The question of non standard form


METU Journal of the Faculty of Architecture, vol.25, no.2, pp.171-183, 2008 (AHCI) identifier identifier

  • Publication Type: Article / Article
  • Volume: 25 Issue: 2
  • Publication Date: 2008
  • Journal Name: METU Journal of the Faculty of Architecture
  • Journal Indexes: Arts and Humanities Citation Index (AHCI)
  • Page Numbers: pp.171-183
  • Keywords: non standard, organic, formal processes, formalism, intuitionism
  • Middle East Technical University Affiliated: Yes


Originally written as a curatorial essay for the international architectural exhibition "Non Standard Architectures" at the Centre Pompidou, Paris (2002-2003), this paper discusses the formal and epistemic implications of the advent of this new paradigm (1).
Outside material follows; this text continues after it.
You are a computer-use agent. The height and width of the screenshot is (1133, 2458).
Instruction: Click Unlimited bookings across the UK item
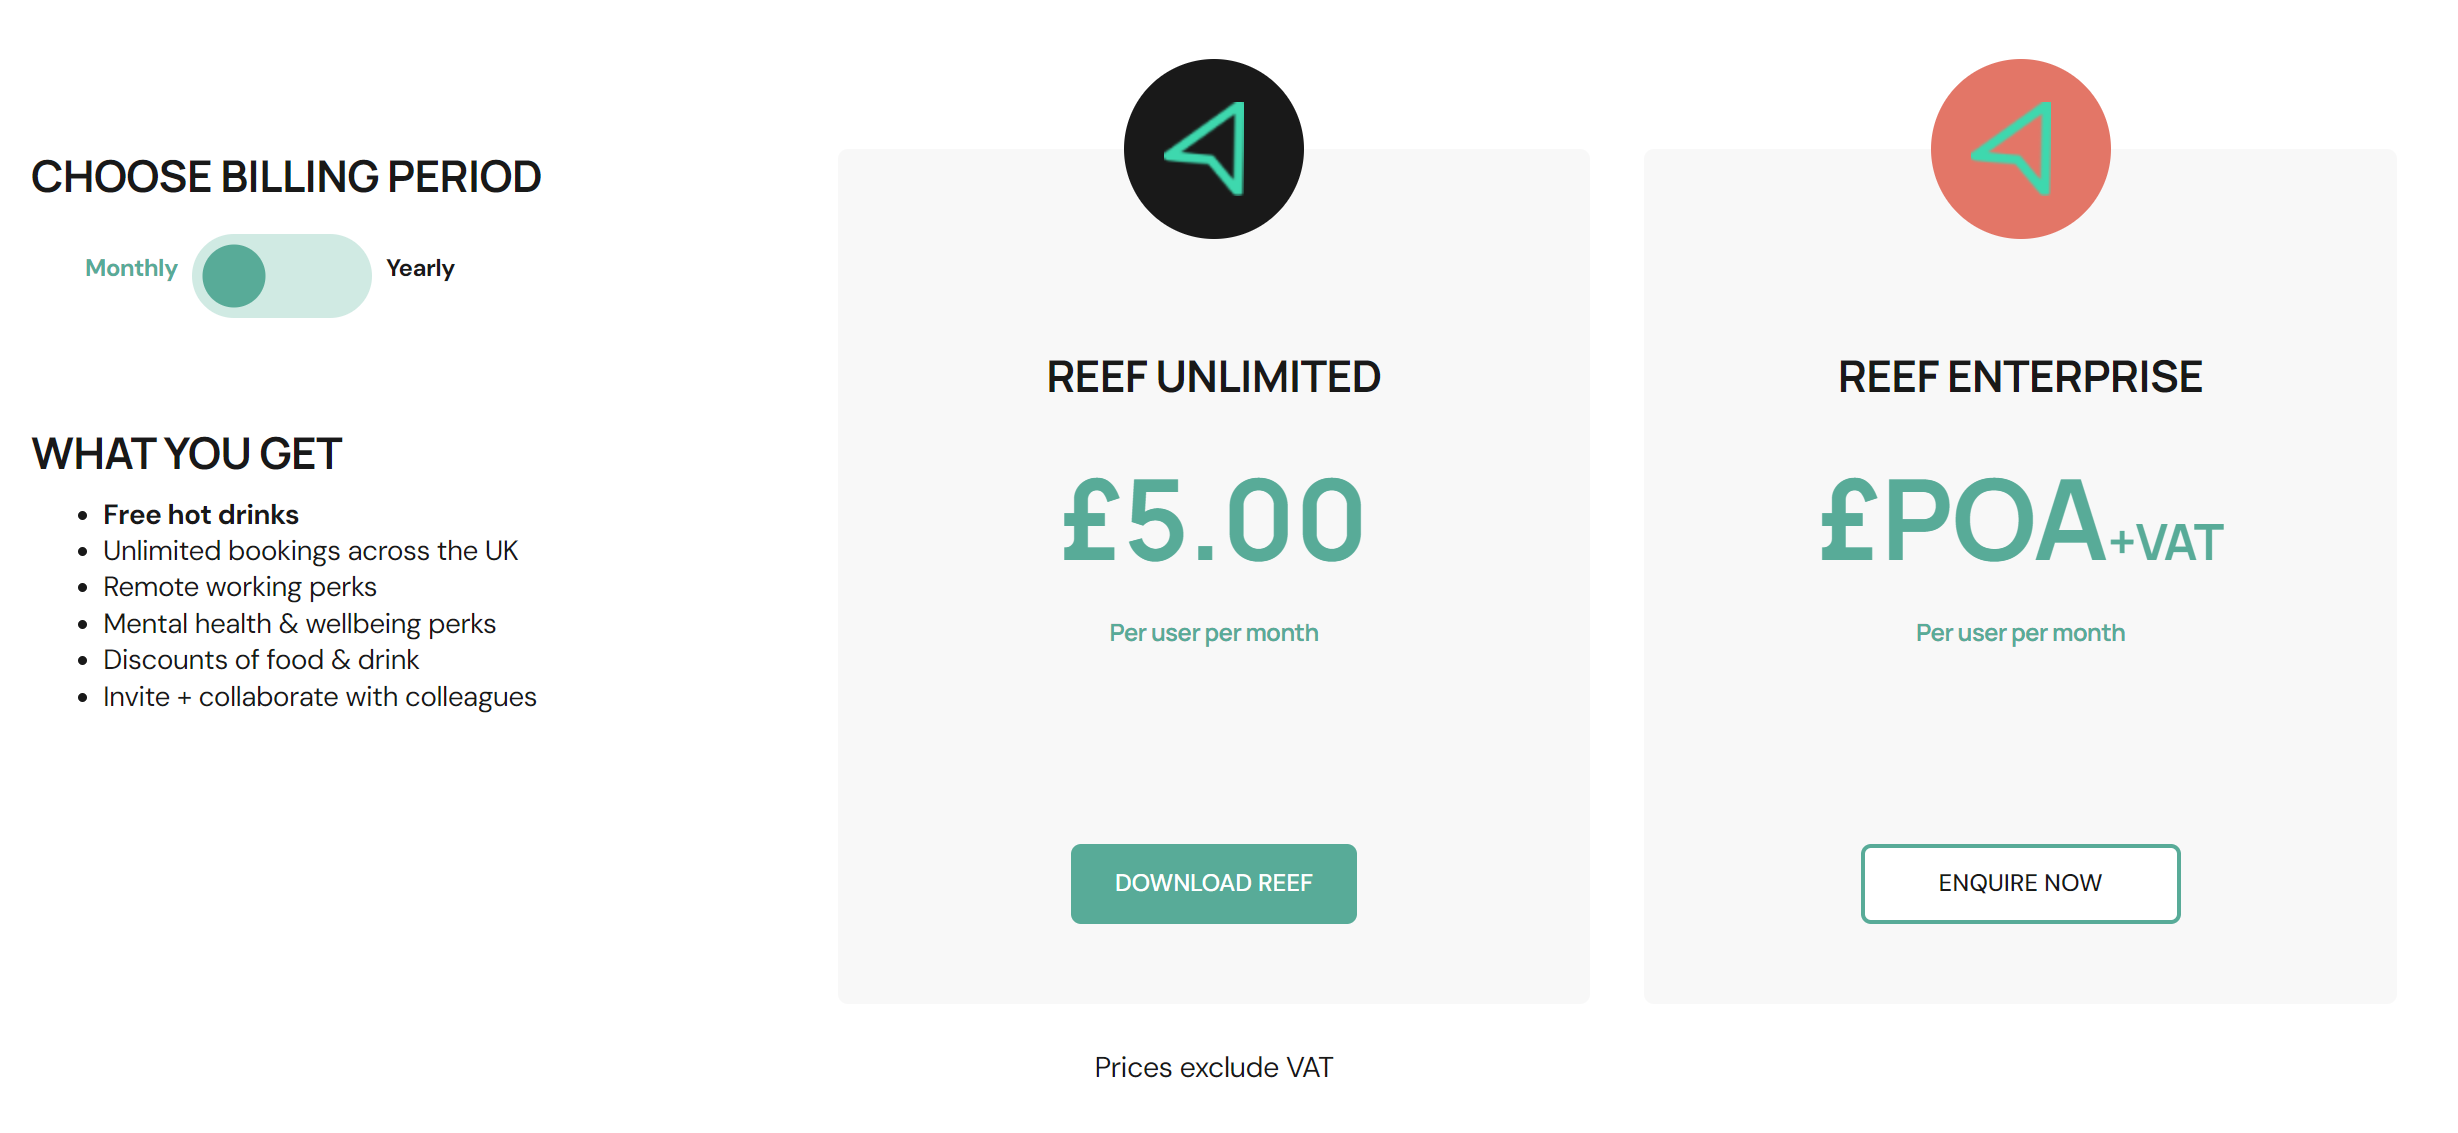click(x=311, y=551)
The non standard inscribes itself within the realm of contemporary architectural experimentations making extensive use of recent computational design technologies and its formal catalogue is marked by highly complex dynamic forms that indicate a revival of the organic tradition. The paper recasts this recent organicism in historical continuity with the early modern organic tradition, in order to highlight and reassess this formal tradition resurfacing today. Early modernist and non standard instances of the organic lineage show a remarkable formal reminiscence which conceals however significant epistemological, perceptual, geometric/mathematical and technological distinctions. The paper discusses this reminiscence in terms of a powerful 'gestalt switch' which is both perceptual and epistemic. The modernist mechanic-organic debate is hence revisited in terms of a basic epistemological distinction which invariably associates intelligibility in formal processes with stability and identity, as displayed in typical, standardized forms, while organic formal processes are defined as individualistic, subjectivist, intuitionist processes that escape systematic analysis and rationalization. The debate invariably records a negative anchorage of the organic in modernist thinking, as a counter-modern instrument denouncing mechanic normativity or standardization.